Hace 50 años el tabú era el sexo. Hoy el tabú es la muerte. Nadie habla de ella (incluso en tiempos de pandemia). Clásicamente había un Ars Morendi, todo un ritual que permitía la despedida en familia. Hoy prima “la cultura de la anestesia”, con una tolerancia cero al sufrimiento y la muerte ha sido alejada de la vida de las personas, los tanatorios están en las afueras de pueblos y ciudades, y parece deseable que jamás ningún niño se entere que la muerte forma parte de la vida. Es “la muerte olvidada”.
No obstante, a pesar del desarrollo de la ciencia y de la técnica, la muerte forma parte de la vida de todos. Decía Cicerón “filosofar no es otra cosa que disponerse a la muerte”, y Michel de Montaigne en su ensayo “La educación de los hijos”, también insiste en la necesidad de plantear que la vida tiene un final, la muerte para todos. En la tradición católica base de nuestra cultura son múltiples los santos que han sido representados con la calavera entre sus manos.
Solo entendiendo que la muerte forma parte de la vida, y que es preciso acompañar y cuidar al enfermo hasta el final de su vida, podemos dar una vida digna hasta la muerte, y no una “muerte digna” (la eutanasia) acabando con la persona que sufre.
Por tanto, ¿cree usted que la defensa de la vida es monopolio de la Iglesia?

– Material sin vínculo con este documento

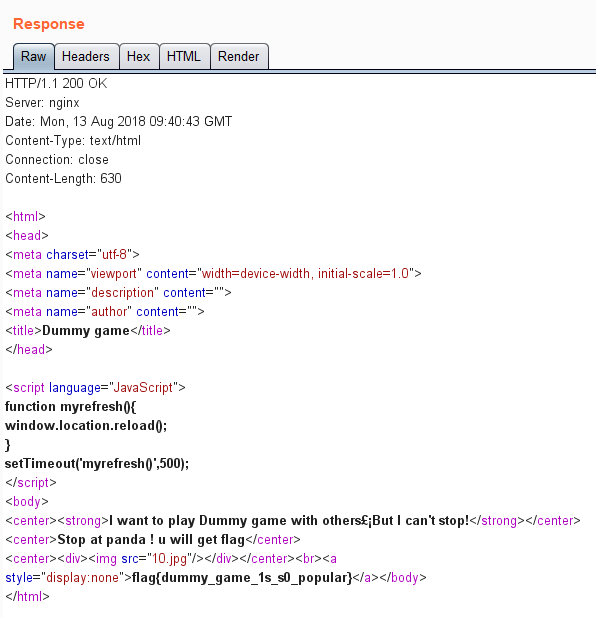Click the Connection: close header

coord(57,159)
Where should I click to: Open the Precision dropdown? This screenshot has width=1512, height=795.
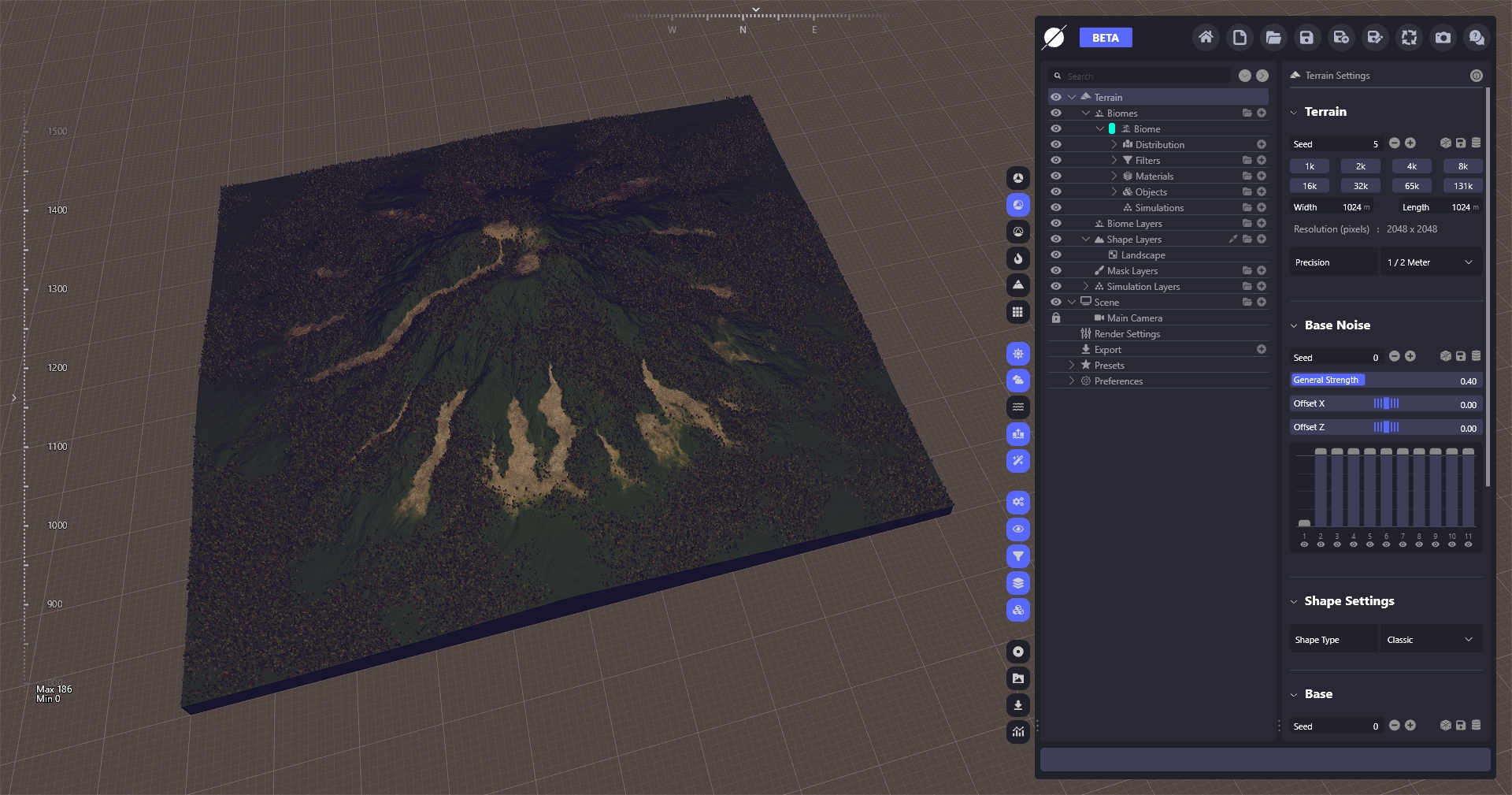click(x=1430, y=262)
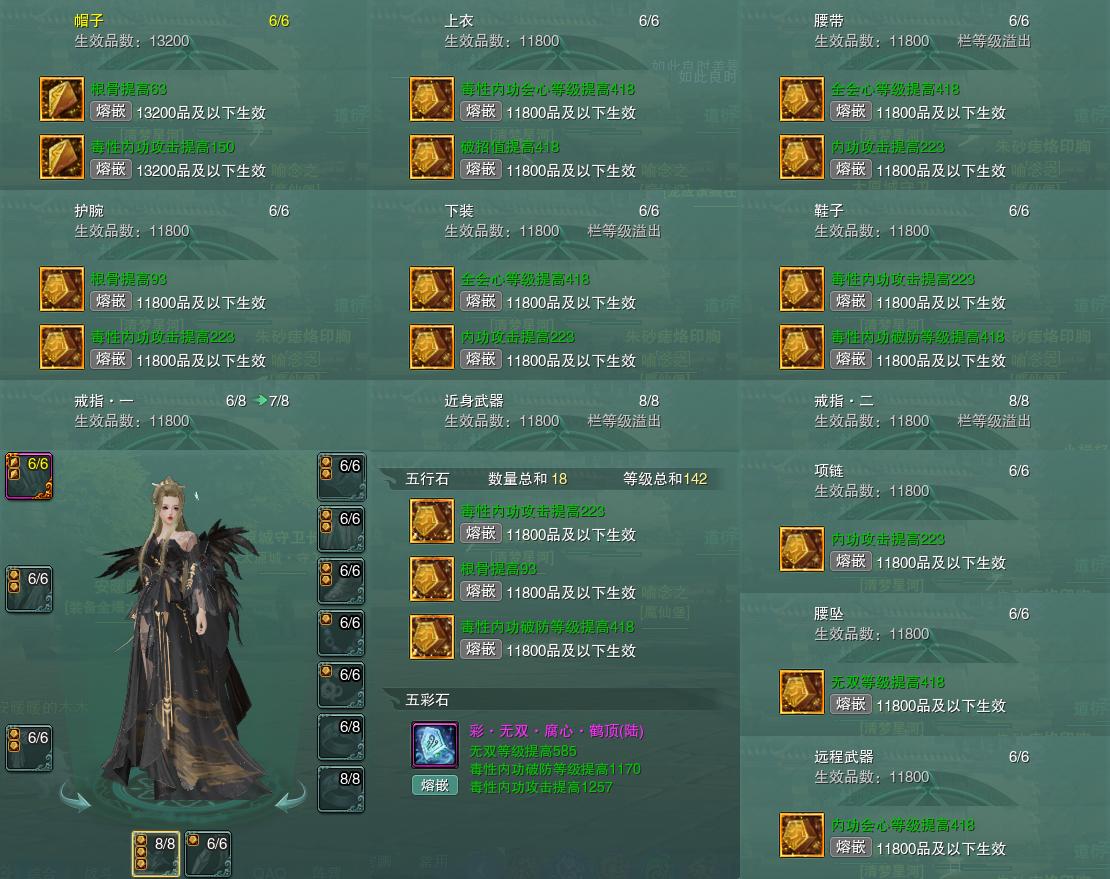This screenshot has width=1110, height=879.
Task: Select the 根骨提高93 icon in 五行石 list
Action: [432, 579]

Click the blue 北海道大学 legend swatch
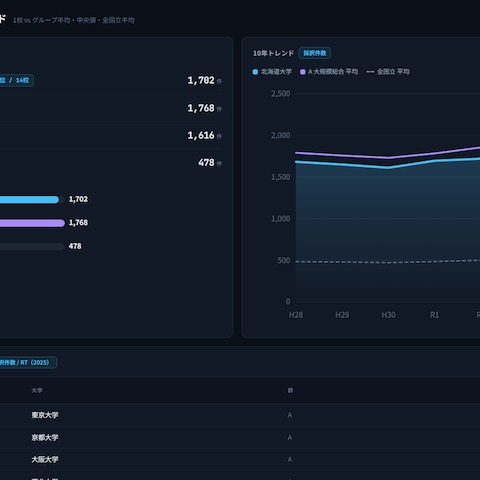coord(255,72)
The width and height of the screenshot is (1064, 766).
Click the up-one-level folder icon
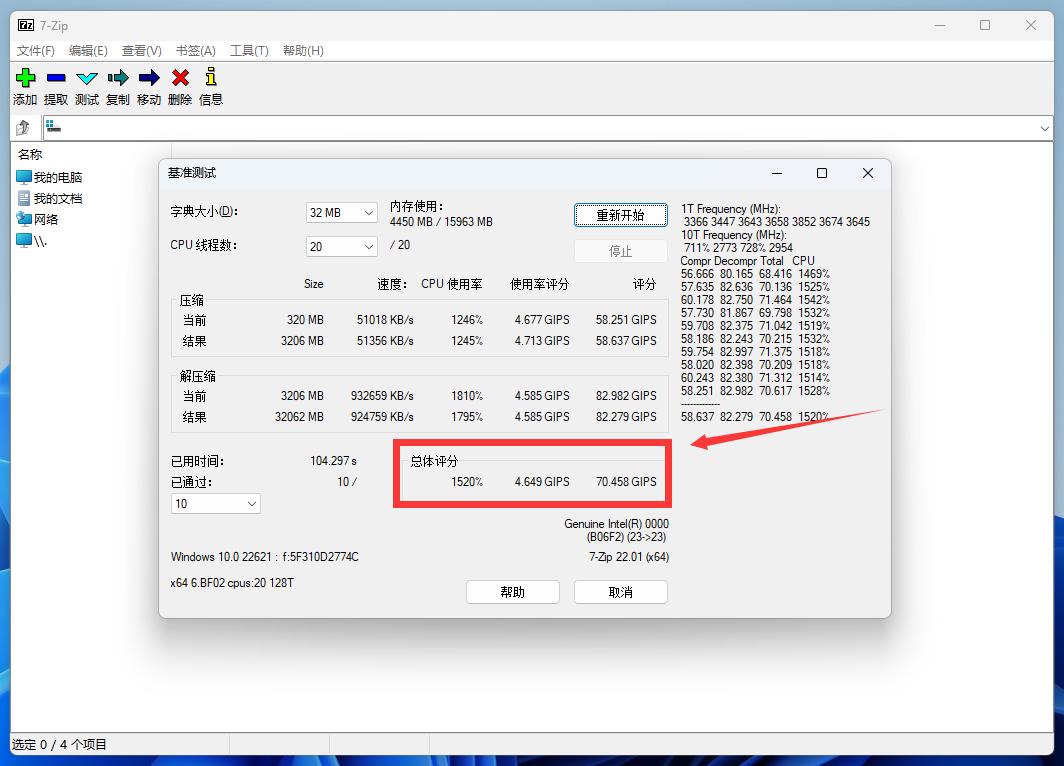tap(22, 127)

La defensa de la vida esta insertada en la naturaleza ontológica del ser humano en todas las culturas. La defensa de la vida humana, desde la concepción hasta la muerte natural, es algo que atañe a todo ser humano como ya recordaba Hipócrates cinco siglos antes de Cristo. El cristianismo aporta una dimensión transcendental a la vida que nos potencia a la defensa de la vida desde su concepción hasta su fin natural. Como dice el papa Francisco “la cultura de la vida no es patrimonio exclusivo de los cristianos: pertenece a todos aquellos que, trabajando por la construcción de relaciones fraternales, reconocen el valor peculiar de toda persona, también de la que es frágil y sufre”.